A Comprehensive Guide to K8S Rancher Cluster Migration

K8S Rancher Cluster Migration
K8S Rancher Cluster Migration

Managing multiple Kubernetes clusters can be a daunting task, but Rancher simplifies the process by centralizing access, administration, and provisioning. However, when it comes to migrating clusters provisioned through Rancher, some limitations can arise that you need to be aware of.

Why Migrate Your K8S Rancher Cluster?

Rancher’s provisioning capabilities allow you to deploy clusters using various Kubernetes distributions and cloud providers through a single Terraform provider. However, one significant limitation is that you cannot unregister clusters provisioned through Rancher without destroying them. In contrast, imported clusters have a straightforward migration process.

Note: This article shares personal experiences and should not be considered an official procedure. Always back up your data before making any changes. For backups, I highly recommend using Velero, which we’ll discuss in a future article.

Current Scenario

In our case, we had an older Rancher instance running on an RKE cluster that we aimed to de-provision. Over time, we managed to detach several clusters as they were decommissioned. However, we still had two Azure AKS clusters, labeled “Rancher-Owned,” that were not scheduled for decommissioning anytime soon.
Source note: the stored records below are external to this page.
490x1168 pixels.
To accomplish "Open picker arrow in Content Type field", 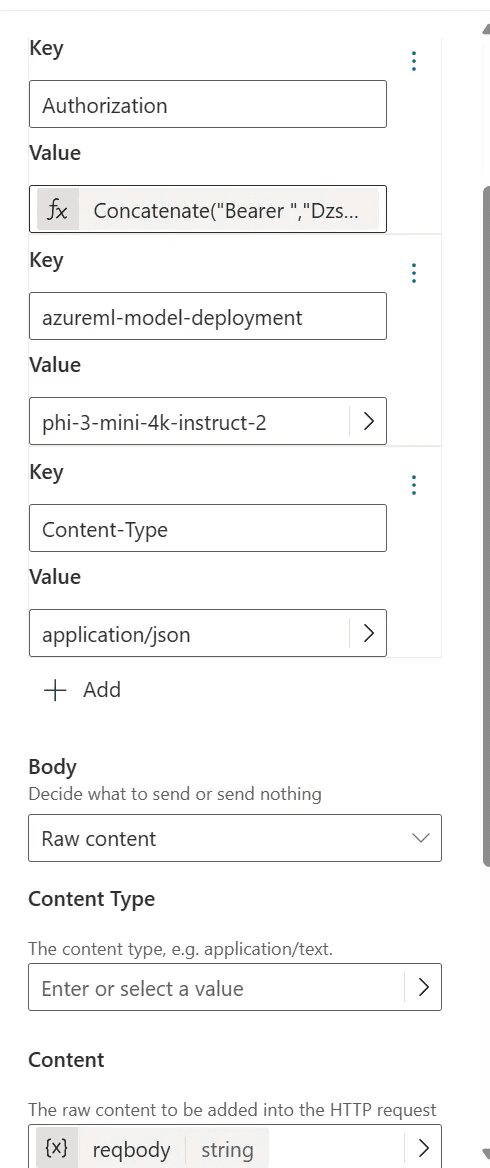I will (x=423, y=987).
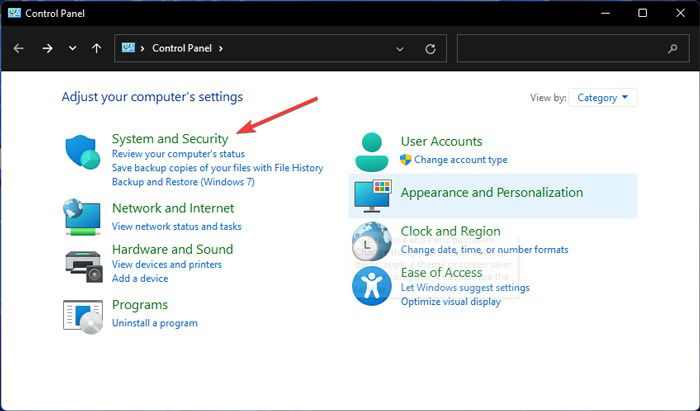Expand the address bar history dropdown
Viewport: 700px width, 411px height.
(400, 49)

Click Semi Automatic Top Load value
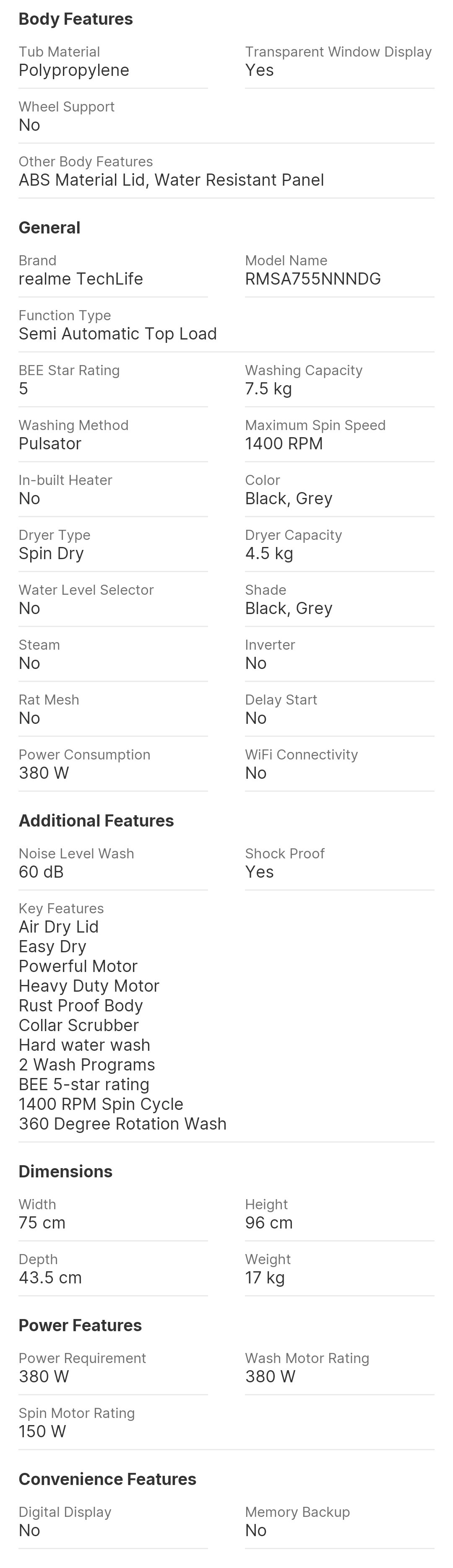(x=117, y=334)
Given that these are sensitive and longstanding production environments, we wanted to avoid extensive platform reconstruction.

Procedure Overview

The clusters in question are Azure AKS, but this procedure should work for other cluster types as long as you can generate a KUBECONFIG file independent of Rancher.

Step 1: Generate a KUBECONFIG

The first step is to create a local KUBECONFIG file, enabling you to manage the cluster directly via the API without going through Rancher. For Azure AKS, this is done using the Azure CLI:

export KUBECONFIG=~/.kube/tmp-aks.yaml
az aks get-credentials --resource-group MyRG --name MyCluster

After running the above commands, you can verify the nodes in your cluster:

kubectl get nodes

Step 2: Clean Up Rancher

Next, you need to remove the Rancher agent and any traces of Rancher from the cluster. Use the Rancher Cleanup tool to do this:

git clone https://github.com/rancher/rancher-cleanup.git
kubectl create -f deploy/rancher-cleanup.yaml

You can monitor the progress of this operation with:

kubectl -n kube-system logs -l job-name=cleanup-job -f

Once the job is completed, don’t forget to delete it to prevent accidental execution later:

kubectl delete -f deploy/rancher-cleanup.yaml

Now, your cluster should be restored to a standard Azure AKS environment without any Rancher traces.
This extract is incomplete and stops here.